Tuesday, December 10, 2013
By ANTHONY FAIOLA and T.W. FARNAM / The Washington Post
(Continued from page 1)
Jonathan Harrison, left, and Amir Taaki hold a copy of Bitcoin magazine in London. Harrison quit his job as a gold trader and has seen his bitcoin portfolio grow quickly in recent weeks.
Photo for The Washington Post by Michael Kemp
To avoid counterfeiting, bitcoins are accounted for on public ledgers. Holders of bitcoins – which are stored using electronic "wallet" software downloaded from the Internet – are kept anonymous unless they choose to disclose their identities. Yet there is no centralized authority that regulators could hone in on to shut the system down. Though government- and bank-free, the users pay a certain price for that freedom. U.S. bank deposits, for instance, are insured up to $250,000 by the FDIC. But this week, when hackers struck bitcoin wallet provider Instawallet, the company issued a statement saying it would refund clients holding more than 50 units only on a "case-by-case and best-effort basis."
Nakamoto seemed to vanish more than a year ago, leaving other developers to advance the technology. A year later, initial waves of publicity and word of mouth created a surge in value that sent the price of one bitcoin soaring from less than $5 to almost $30.
There were now two ways of getting bitcoins - mining them yourself or, more commonly, buying them from current owners using real-world currency. However, after a series of high-profile hacker attacks - including a hit on the computers at Mt. Gox, the Tokyo-based exchange site that is the cyber-currency's largest - its value collapsed, falling back below $10 and increasing only modestly until a few months ago.
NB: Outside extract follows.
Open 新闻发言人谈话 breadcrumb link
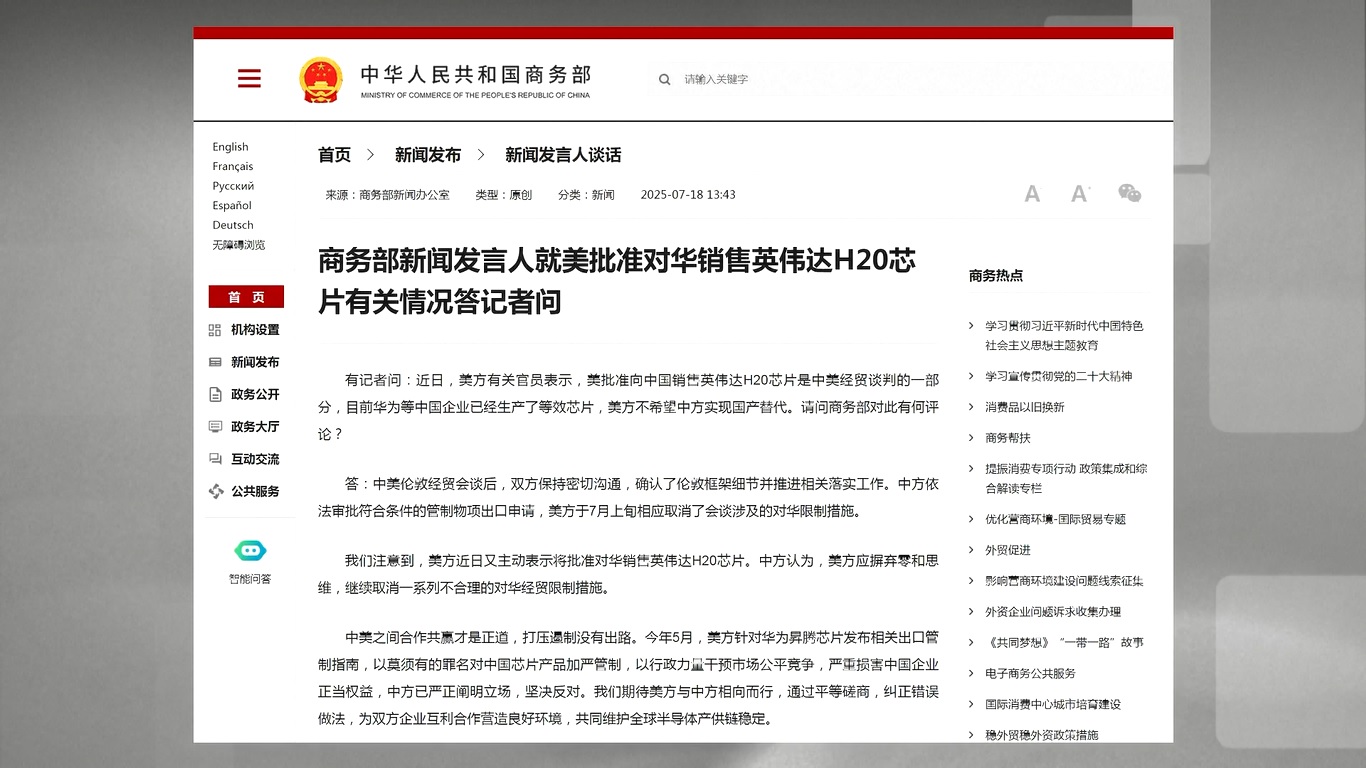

Another wave of attacks hit the exchange house this week but have thus far not caused equal damage.
No one knows what, exactly, is behind the currency's staggering climb that started earlier this year and accelerated in recent weeks. Some cite a change in the network's programming in December that cut the number of bitcoins released each day. Others say new interest from Russians and others looking for safe havens after bank account seizures in Cyprus is behind the climb. Bitcoin promoters credit new interest by venture capitalists. Yet Wall Street analysts who follow bitcoin say there is still no indication that major investors are seriously dabbling in them. Critics say those paying hefty fees for bitcoins are investing in a ghost currency whose value is fictional.
"What's behind that billion-dollar value? Nothing, except some people would claim a billion dollars worth of burned electricity," said Ben Laurie, a software engineer and visiting fellow at Cambridge University.
Though critics warn current buyers will themselves be burned if the price collapses, bitcoin's rise already has early merchants ruminating about what might have been. George's Famous Baklava in New Hampshire, for instance, sold a pan of dark chocolate pastry online for 14 bitcoins in 2012 – a sum worth about $1,890 today. "I'm already looking back on that and smiling," the company's owner, George Mandrik Skouras, wrote in an email.
The anti-establishment nature of bitcoin has also made it the preferred currency of antigovernment activists. Harrison, the bitcoin trader, for instance, first learned about the currency after watching a viral video made by Amir Taaki, a former online poker player turned freelance software developer who now organizes bitcoin conferences. Taaki's conferences have drawn interest from everyone ranging from money laundering experts to the likes of Cody Wilson, the American crypto-anarchist who is pioneering 3-D printing technology to create plastic guns.
The marketplace that accepts bitcoins is small but growing. At Room 77 in Berlin, you can use your smartphone to digitally pay for a hamburger in bitcoins. More often, you can shop online for a range of items including, as bitcoin enthusiasts admit, illegal drugs.
Once the province of hobbyists rigging together off-the-shelf computer parts, bitcoin "mining" is also rapidly evolving. The math puzzles that award bitcoins have become harder as more and increasingly powerful computers mine them.
It has led cyber-thieves to hijack computers via viruses that help them mine bitcoins. Legal miners such as Bennett Hoffman, a California-based bitcoin enthusiast who once hunted them on his gaming computer, are joining up with business partners to invest in new professional bitcoin-mining machines costing $30,000 each.
The European Central Bank issued a report in October on growing bitcoin use. Last month, a branch of the U.S. Treasury concerned with money laundering issued guidance to online exchanges in the United States, warning that they must report large cash transactions and suspicious activity on their systems.
"In a way it is like … Monopoly money being used rather than your respective currency, not knowing who owns the bank and who is the dog, the car, the top hat or thimble," said Rusty Payne, a spokesman for the U.S. Drug Enforcement Agency. "Bitcoins are virtually untraceable."